TASK DESCRIPTION
In the rows below, rewrite the lines from the one containing "Where should I" through the one containing "Action: point(299,166)" as a JSON list of strings, one string per line. Leave out blank lines and pictures.

########################################

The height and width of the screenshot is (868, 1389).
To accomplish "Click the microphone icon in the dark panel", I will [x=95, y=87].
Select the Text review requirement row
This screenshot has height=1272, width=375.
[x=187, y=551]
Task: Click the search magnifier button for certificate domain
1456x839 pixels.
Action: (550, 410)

########################################

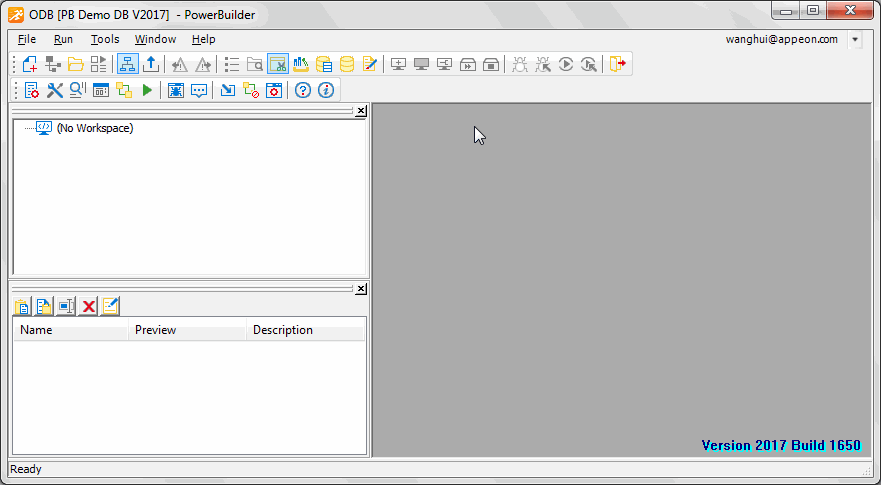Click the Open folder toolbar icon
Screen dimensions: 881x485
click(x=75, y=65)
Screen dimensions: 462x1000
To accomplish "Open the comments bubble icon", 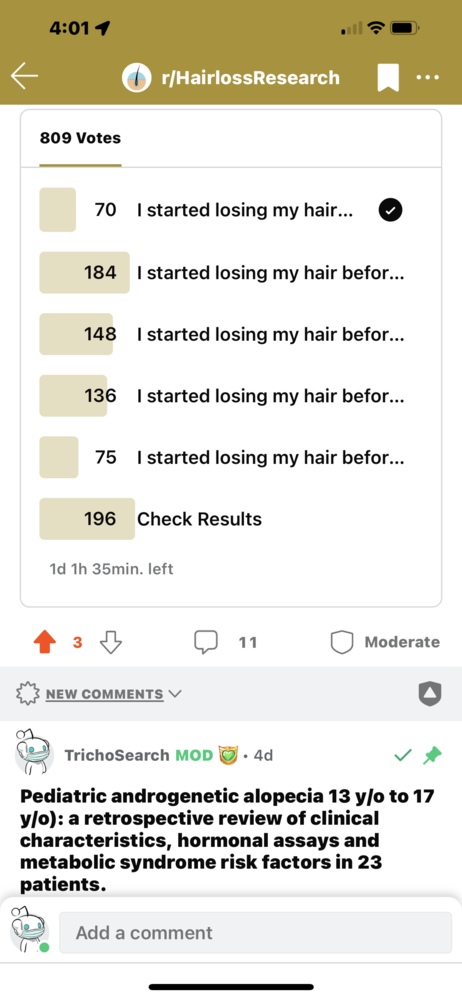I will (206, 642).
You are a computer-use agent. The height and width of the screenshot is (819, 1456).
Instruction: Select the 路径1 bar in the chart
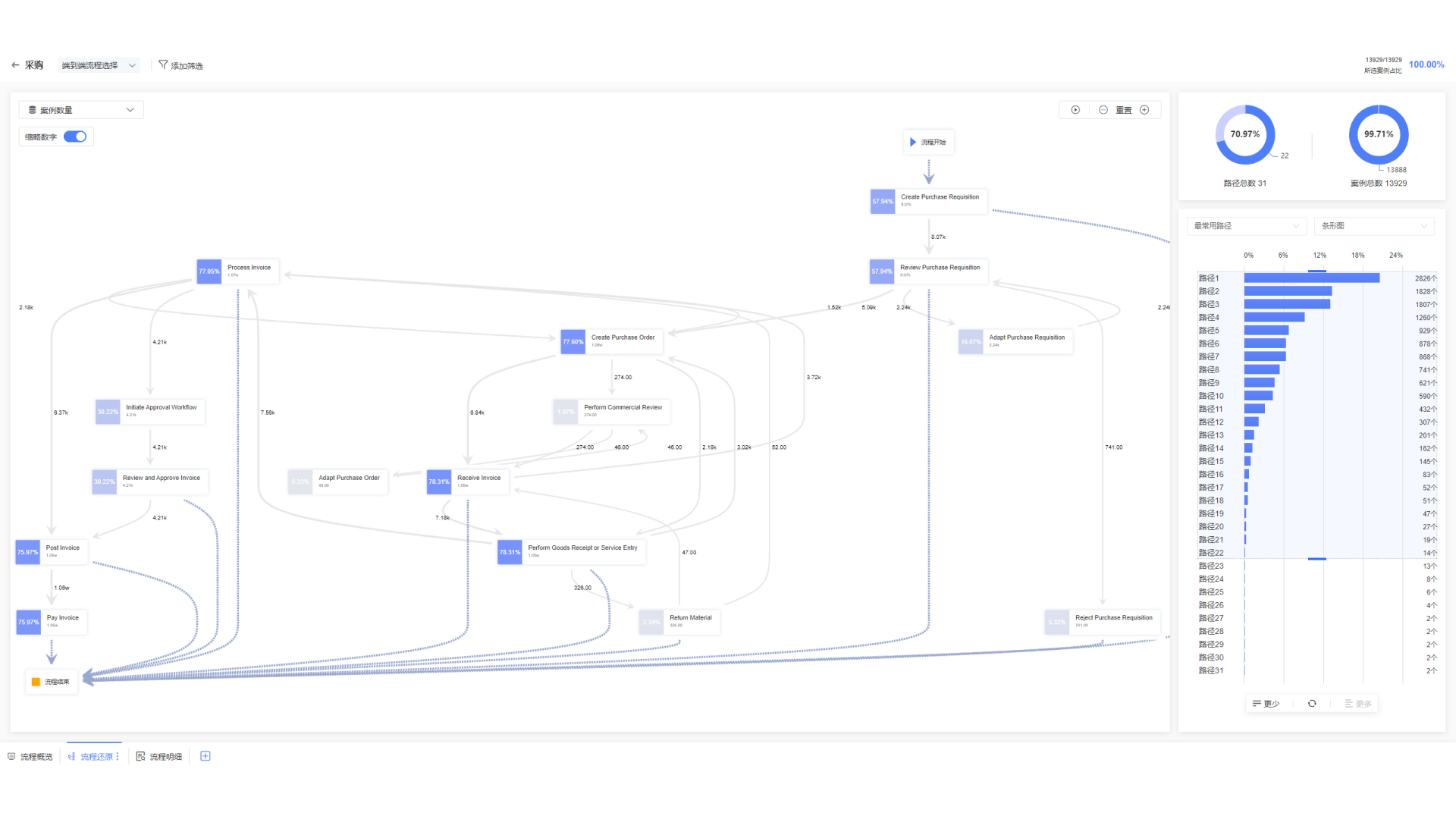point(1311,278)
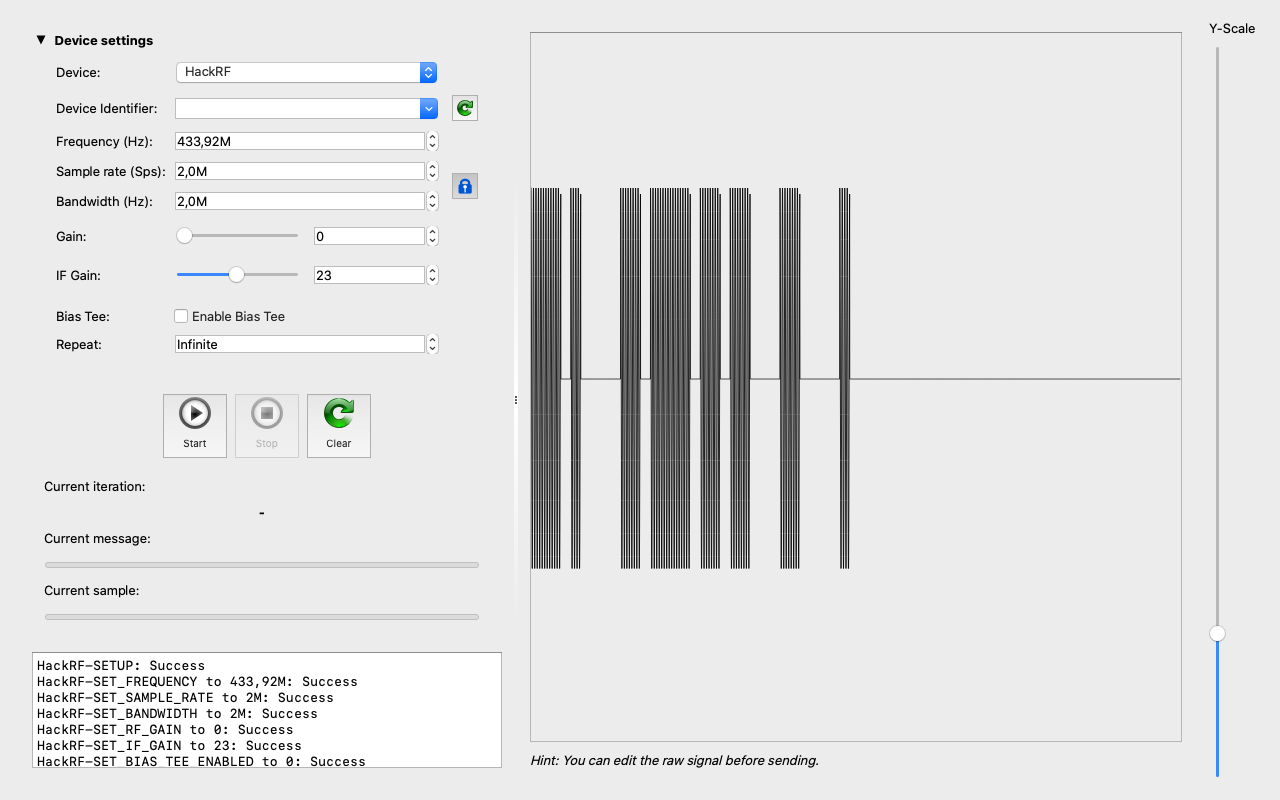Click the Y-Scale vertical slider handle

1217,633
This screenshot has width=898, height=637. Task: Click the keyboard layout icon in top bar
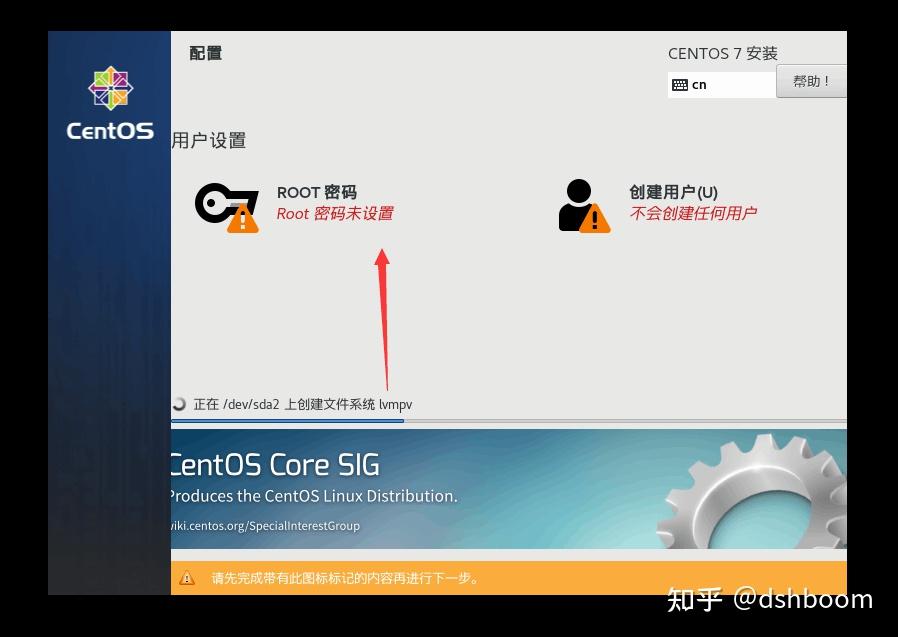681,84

########################################

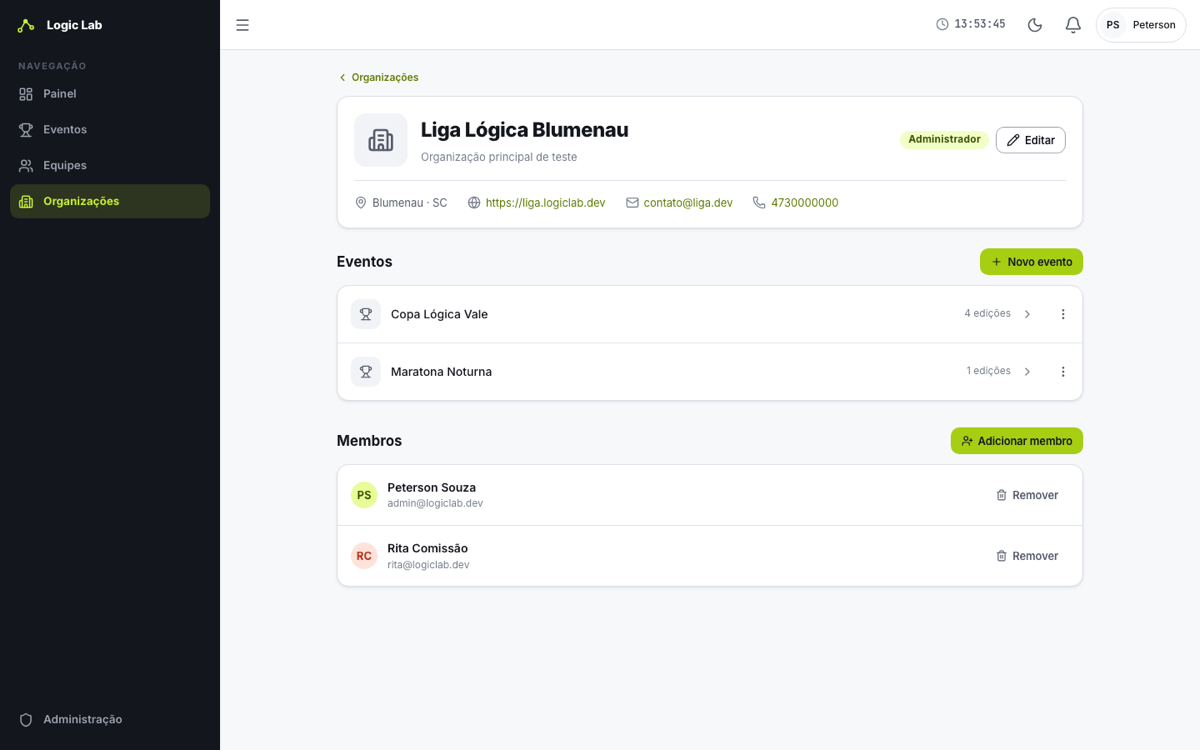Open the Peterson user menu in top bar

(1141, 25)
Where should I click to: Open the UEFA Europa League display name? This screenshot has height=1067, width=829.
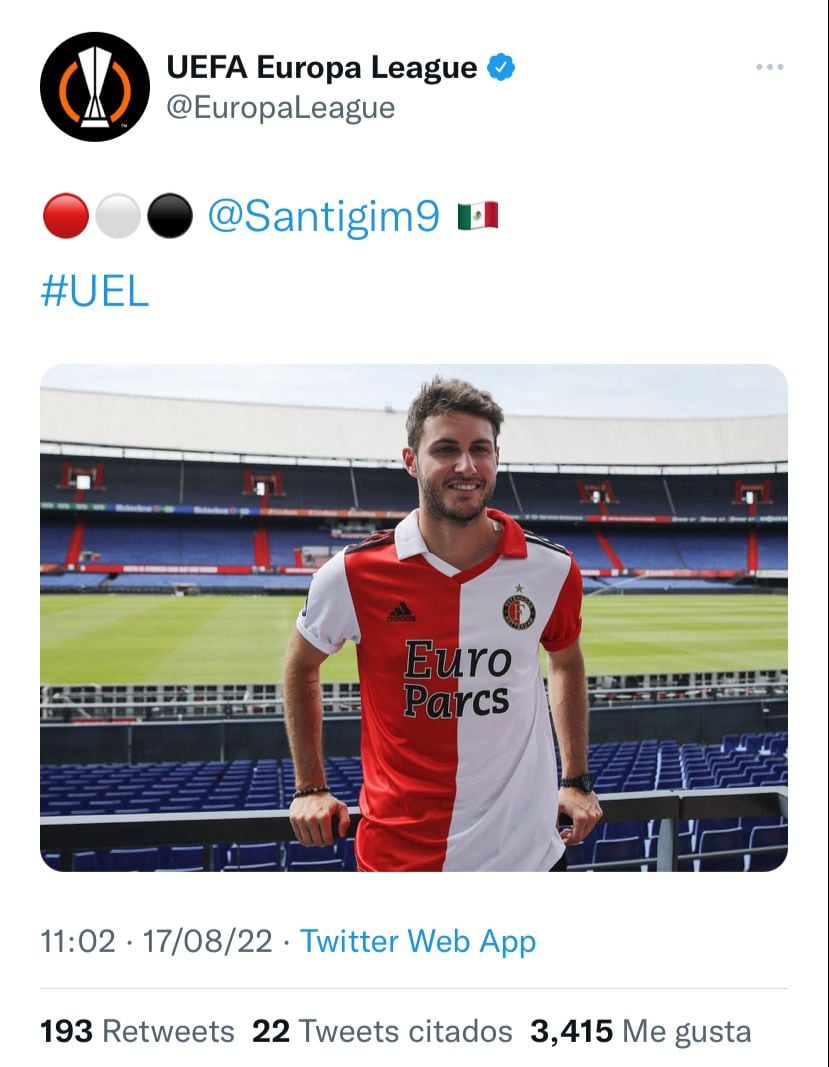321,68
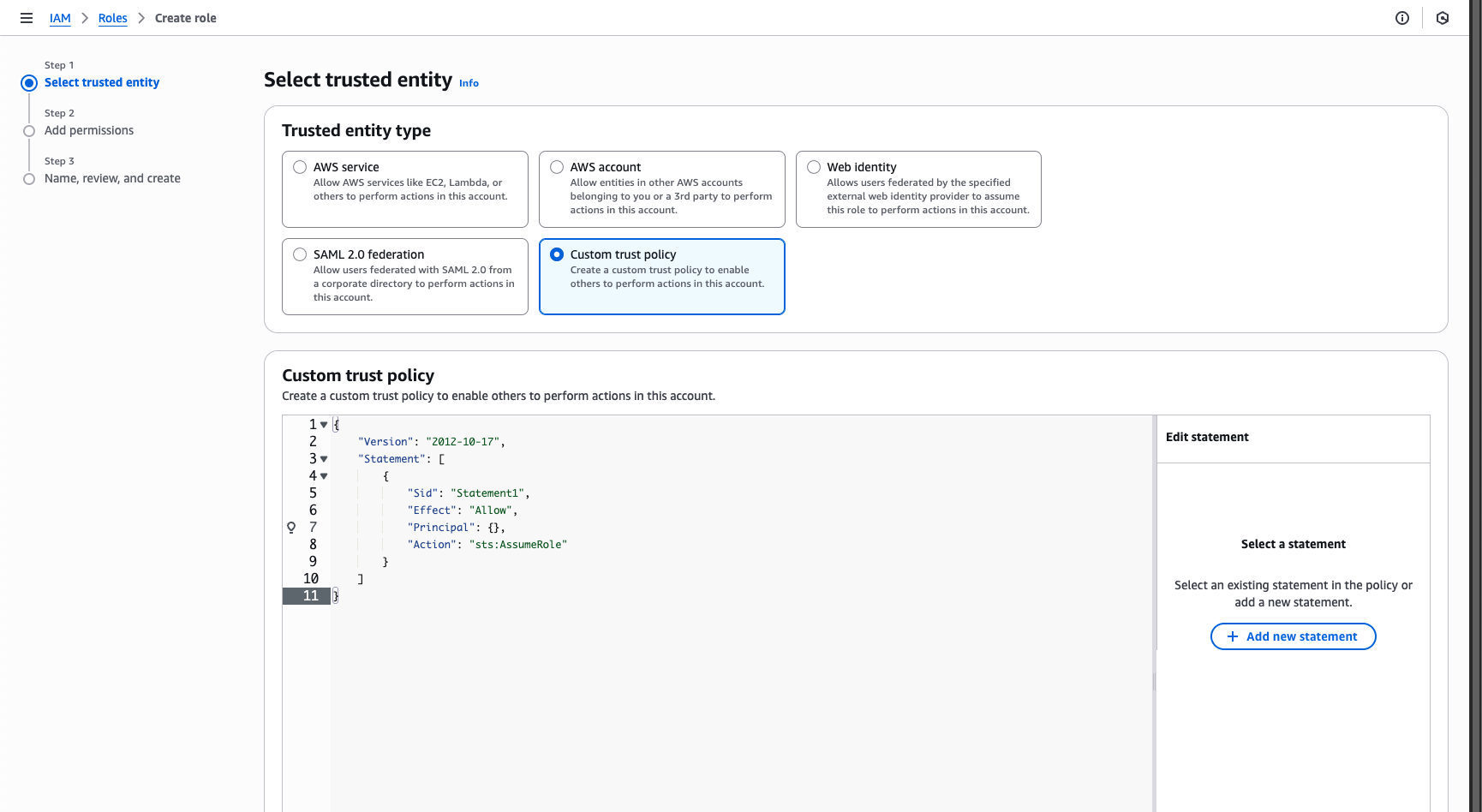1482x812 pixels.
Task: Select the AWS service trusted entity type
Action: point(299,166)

########################################

SOLUTION TO THE EXERCISE
[
  "Where should I click to: Open the UEFA Europa League display name? This screenshot has height=1067, width=829.",
  "321,68",
  "1482x812 pixels.",
  "Task: Select the AWS service trusted entity type",
  "Action: point(299,166)"
]